A S. Cataldo non c’era il molo di Adriano, ma il Porto di Lecce: Portus Lupiarum!

di Francesco D’Andria

Fa rabbia pensare che, dopo tanti mesi, ancora la scritta campeggia sul muro del cosiddetto Molo di Adriano; una scritta che è anche la firma del graffitaro, ben noto in certi ambienti del capoluogo salentino, che ha voluto associare il suo “capolavoro” al nome di un imperatore romano tra i più grandi, personaggio eminente del potere e della letteratura, ancora vivo nella memoria culturale dell’Occidente. Dovremmo esserne orgogliosi anche perché la notizia sul grande porto romano di Lecce, ci è stata tramandata da un altro gigante della letteratura antica, Pausania, l’autore, nel II sec., della prima Guida turistica della Grecia, in cui egli fa riferimento alla nostra città. Egli parla dell’ormos tais nausì (l’approdo per le navi), cheiropoietos (artificiale, fatto da mano umana) che l’imperatore aveva ordinato di costruire; e guardando le foto aeree che evidenziano centinaia di blocchi sul fondo del mare, ci si rende conto di quanto sia riduttivo parlare ancora del molo di Adriano. Tutta la vasta insenatura, sino all’Idrovora e alla zona S. Giovanni appare costellata di strutture di età romana: tagli regolari della roccia per impianti di saline, edifici a blocchi che le mareggiate periodicamente portano alla luce, la cosiddetta “chiesa sommersa” a 150 metri dalla riva, su un fondale di circa 4 metri, che in antico era probabilmente una peschiera per l’allevamento di pregiate specie ittiche come murene, orate, anguille, triglie. Un sistema marittimo che le indagini degli archeologi dell’Università salentina come Marcello Guaitoli, Giuseppe Ceraudo, Rita Auriemma, Francesco Esposito, hanno contribuito a far conoscere, mettendo a disposizione della comunità i risultati delle loro ricerche; ma devo dire che la scarsa attenzione e una certa indifferenza hanno fatto seguito a un tale fervore di ricerca, come accade per l’anfiteatro di Rudiae e per realtà come la sezione archeologica del MUST- Il Museo Storico della città, dove tesori archeologici provenienti dal territorio leccese giacciono da anni dimenticati, a causa non soltanto del Covid. Miracolo della vischiosità delle burocrazie italiche, comunali, regionali e oltre.

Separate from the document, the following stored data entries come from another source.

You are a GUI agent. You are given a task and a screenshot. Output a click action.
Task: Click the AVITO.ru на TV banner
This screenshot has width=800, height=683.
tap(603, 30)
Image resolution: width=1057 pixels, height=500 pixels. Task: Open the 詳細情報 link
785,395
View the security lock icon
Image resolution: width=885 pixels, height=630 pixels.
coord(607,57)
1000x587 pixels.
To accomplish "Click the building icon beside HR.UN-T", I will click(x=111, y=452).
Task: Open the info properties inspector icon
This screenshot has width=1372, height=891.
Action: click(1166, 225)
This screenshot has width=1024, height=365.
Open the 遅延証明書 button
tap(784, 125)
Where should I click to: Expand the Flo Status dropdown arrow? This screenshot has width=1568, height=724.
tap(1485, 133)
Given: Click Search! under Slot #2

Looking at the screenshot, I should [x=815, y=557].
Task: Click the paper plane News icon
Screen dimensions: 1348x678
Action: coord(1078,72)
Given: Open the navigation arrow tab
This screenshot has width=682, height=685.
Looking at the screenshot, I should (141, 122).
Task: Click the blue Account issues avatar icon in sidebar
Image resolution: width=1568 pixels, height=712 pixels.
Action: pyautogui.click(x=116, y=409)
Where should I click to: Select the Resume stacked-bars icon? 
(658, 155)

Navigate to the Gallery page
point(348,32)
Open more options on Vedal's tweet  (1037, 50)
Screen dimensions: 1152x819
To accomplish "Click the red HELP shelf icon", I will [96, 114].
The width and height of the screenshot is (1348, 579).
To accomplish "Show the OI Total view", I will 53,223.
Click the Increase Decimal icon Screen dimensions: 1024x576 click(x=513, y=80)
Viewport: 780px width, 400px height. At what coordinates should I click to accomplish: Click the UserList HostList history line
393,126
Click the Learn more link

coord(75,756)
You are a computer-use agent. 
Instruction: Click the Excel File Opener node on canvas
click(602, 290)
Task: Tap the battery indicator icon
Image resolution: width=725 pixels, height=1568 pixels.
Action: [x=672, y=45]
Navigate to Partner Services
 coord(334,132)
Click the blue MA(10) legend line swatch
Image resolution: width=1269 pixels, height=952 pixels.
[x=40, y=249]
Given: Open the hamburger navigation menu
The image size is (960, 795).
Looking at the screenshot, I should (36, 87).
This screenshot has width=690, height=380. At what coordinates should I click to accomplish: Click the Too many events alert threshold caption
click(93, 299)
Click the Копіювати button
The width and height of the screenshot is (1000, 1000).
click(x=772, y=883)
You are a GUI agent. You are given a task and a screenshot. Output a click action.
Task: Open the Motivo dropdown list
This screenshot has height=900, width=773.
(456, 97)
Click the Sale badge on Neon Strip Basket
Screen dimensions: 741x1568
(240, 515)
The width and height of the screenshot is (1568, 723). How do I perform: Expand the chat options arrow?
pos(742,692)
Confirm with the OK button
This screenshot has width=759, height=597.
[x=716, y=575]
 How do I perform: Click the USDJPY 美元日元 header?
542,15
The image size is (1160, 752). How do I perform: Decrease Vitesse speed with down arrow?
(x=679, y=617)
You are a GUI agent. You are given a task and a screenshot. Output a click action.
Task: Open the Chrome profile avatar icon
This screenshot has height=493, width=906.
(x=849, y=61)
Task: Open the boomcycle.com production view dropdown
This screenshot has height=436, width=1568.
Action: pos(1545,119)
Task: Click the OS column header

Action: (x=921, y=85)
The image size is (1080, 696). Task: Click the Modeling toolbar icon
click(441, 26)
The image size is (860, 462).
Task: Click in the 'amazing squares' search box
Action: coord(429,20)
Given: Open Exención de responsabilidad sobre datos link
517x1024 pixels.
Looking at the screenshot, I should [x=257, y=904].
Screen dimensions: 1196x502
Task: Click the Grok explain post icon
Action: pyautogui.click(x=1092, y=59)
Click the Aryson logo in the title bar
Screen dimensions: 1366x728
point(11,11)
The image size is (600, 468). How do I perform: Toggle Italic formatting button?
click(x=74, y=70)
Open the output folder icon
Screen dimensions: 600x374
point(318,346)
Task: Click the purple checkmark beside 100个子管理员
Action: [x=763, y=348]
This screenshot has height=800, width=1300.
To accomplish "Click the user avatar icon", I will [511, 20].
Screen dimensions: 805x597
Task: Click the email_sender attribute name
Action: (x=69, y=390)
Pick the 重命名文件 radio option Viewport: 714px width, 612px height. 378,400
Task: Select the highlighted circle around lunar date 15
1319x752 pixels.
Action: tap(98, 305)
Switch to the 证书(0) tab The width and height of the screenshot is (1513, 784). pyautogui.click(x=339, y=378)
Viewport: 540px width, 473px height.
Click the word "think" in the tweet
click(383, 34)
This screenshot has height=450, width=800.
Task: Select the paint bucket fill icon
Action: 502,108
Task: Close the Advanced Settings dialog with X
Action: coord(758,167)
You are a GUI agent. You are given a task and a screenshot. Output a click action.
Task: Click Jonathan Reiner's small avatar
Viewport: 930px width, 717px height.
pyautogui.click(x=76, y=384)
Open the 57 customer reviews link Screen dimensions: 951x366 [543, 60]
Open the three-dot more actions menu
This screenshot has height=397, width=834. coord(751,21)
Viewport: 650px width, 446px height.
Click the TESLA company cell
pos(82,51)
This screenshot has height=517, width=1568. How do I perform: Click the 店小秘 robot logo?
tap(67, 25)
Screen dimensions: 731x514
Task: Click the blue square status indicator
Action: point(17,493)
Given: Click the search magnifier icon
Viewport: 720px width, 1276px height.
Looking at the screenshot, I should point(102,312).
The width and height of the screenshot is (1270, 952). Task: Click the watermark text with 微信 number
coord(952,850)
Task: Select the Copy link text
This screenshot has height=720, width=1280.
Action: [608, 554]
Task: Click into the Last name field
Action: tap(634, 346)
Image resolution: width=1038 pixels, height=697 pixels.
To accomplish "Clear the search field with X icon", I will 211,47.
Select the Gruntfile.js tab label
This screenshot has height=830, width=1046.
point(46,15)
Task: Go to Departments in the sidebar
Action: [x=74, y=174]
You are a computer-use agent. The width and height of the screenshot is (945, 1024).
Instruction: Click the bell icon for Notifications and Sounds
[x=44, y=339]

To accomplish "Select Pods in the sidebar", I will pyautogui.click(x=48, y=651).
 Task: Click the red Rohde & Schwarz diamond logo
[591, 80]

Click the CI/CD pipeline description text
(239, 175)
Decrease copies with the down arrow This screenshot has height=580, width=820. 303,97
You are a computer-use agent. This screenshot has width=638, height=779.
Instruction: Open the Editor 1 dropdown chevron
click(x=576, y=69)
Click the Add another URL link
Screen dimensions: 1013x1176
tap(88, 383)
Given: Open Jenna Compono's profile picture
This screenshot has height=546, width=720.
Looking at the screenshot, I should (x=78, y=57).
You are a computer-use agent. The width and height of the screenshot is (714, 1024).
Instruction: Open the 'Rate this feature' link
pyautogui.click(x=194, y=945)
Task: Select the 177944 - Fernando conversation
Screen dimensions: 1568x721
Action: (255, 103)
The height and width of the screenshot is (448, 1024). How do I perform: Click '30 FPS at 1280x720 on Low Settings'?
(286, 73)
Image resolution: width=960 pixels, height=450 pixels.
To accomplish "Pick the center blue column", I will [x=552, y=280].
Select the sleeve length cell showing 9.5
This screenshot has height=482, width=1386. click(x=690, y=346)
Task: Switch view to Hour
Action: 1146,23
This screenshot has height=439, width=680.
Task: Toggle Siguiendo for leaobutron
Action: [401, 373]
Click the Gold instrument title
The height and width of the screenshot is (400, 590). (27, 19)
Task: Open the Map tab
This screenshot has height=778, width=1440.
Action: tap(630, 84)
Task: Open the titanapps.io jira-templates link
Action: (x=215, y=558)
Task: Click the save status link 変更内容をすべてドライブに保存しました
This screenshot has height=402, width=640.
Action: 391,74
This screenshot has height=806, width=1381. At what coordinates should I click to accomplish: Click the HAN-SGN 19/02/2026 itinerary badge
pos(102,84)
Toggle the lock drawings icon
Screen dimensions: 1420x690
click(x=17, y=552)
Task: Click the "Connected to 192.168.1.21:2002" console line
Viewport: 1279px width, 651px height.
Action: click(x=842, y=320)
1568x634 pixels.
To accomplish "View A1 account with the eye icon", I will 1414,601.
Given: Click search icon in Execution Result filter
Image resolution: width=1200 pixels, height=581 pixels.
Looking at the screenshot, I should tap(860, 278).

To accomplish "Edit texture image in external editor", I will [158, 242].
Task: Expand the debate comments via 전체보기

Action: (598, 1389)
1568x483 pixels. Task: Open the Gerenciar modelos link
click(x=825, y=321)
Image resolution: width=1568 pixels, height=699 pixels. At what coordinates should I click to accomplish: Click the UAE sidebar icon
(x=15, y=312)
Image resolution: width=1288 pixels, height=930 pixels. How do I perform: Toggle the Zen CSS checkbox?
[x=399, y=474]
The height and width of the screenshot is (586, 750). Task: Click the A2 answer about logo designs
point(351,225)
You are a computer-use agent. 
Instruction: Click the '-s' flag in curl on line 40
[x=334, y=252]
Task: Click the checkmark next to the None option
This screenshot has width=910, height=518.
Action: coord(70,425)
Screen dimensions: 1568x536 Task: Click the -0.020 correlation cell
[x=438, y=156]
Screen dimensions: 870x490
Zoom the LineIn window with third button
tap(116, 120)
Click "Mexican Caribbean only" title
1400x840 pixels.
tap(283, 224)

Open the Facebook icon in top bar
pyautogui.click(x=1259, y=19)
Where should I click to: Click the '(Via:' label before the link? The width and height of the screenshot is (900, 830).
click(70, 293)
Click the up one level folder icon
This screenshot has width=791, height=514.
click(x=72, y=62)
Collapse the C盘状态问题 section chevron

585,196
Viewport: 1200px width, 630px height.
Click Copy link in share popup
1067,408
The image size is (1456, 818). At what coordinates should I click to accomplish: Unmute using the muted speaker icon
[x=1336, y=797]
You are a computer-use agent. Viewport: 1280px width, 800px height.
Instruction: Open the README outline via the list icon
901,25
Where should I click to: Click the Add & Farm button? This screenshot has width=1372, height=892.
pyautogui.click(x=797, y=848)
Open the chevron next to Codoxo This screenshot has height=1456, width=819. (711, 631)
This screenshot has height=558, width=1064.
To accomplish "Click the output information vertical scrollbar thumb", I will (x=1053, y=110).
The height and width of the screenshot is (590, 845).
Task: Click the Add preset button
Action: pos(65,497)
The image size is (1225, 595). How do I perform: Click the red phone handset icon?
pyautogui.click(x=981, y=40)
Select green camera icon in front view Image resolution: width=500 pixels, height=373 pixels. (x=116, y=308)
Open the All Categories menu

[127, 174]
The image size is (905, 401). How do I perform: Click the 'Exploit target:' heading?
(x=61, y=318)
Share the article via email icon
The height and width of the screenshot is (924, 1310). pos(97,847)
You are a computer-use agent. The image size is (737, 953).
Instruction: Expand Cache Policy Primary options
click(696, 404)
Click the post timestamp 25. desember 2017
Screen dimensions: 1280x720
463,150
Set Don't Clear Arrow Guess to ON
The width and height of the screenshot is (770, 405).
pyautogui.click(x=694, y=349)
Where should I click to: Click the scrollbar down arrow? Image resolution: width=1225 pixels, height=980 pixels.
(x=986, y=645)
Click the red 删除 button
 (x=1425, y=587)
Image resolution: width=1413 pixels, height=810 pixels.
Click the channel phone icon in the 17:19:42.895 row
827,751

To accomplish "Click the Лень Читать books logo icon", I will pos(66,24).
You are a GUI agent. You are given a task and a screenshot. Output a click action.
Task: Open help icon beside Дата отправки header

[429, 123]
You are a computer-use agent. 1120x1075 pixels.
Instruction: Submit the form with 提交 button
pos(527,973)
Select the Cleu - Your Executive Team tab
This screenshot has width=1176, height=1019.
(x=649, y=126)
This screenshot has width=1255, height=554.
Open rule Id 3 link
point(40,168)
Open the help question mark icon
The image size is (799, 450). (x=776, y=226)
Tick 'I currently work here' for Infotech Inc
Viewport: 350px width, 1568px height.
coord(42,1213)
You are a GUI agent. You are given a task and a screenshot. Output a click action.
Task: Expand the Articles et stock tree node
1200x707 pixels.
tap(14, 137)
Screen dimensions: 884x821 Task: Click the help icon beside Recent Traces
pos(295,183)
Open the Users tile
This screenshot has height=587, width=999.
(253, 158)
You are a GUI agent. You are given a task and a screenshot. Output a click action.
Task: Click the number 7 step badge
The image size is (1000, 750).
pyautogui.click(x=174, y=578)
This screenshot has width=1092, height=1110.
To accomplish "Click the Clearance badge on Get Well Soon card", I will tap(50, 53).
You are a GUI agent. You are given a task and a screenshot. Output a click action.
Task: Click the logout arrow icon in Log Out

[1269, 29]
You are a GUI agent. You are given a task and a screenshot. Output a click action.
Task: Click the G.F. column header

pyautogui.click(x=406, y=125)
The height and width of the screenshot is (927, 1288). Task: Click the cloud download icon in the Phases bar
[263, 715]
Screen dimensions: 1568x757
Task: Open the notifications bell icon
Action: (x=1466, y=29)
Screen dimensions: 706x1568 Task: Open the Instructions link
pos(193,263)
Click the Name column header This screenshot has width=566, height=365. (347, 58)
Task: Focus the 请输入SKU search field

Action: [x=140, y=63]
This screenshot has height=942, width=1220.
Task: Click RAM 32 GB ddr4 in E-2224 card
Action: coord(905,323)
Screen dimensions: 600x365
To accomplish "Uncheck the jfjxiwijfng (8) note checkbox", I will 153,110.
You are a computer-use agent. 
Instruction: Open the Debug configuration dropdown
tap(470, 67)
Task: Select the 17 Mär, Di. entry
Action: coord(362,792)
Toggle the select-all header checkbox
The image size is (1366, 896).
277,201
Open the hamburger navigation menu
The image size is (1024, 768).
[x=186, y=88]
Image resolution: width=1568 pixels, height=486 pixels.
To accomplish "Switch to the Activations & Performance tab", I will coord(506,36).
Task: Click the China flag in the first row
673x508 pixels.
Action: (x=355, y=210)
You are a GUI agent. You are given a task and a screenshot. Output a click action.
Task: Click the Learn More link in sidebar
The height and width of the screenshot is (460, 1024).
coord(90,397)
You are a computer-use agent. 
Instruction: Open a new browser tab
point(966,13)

La rada di S. Cataldo conserva tracce imponenti di un’epoca in cui Lupiae, già prediletta dall’imperatore Augusto perché vi aveva trovato rifugio al momento della morte di Cesare, era diventata una città importante, a poca distanza da un altro polo urbano, quello di Rudiae, al centro di un territorio agricolo ricchissimo in cui il paesaggio era caratterizzato da estese coltivazioni di ulivi, che i Romani sapevano come proteggere da sputacchine varie e che, oggi siamo stati incapaci di salvare, riducendo le nostre campagne ad una landa desolata. E, lungo la strada tra Lecce e S. Cataldo, sorgevano i trappeti e le officine per la produzione della anfore che, riempite dell’oro liquido salentino, erano imbarcate sulle navi onerarie per raggiungere i più lontani porti del Mediterraneo.

Per questo penso sia giunta l’ora di abbandonare la riduttiva indicazione di Molo di Adriano, che fa riferimento solo ad una parte di un sistema molto più ampio, per parlare di Portus Lupiarum (Porto di Lupiae o Porto di Adriano).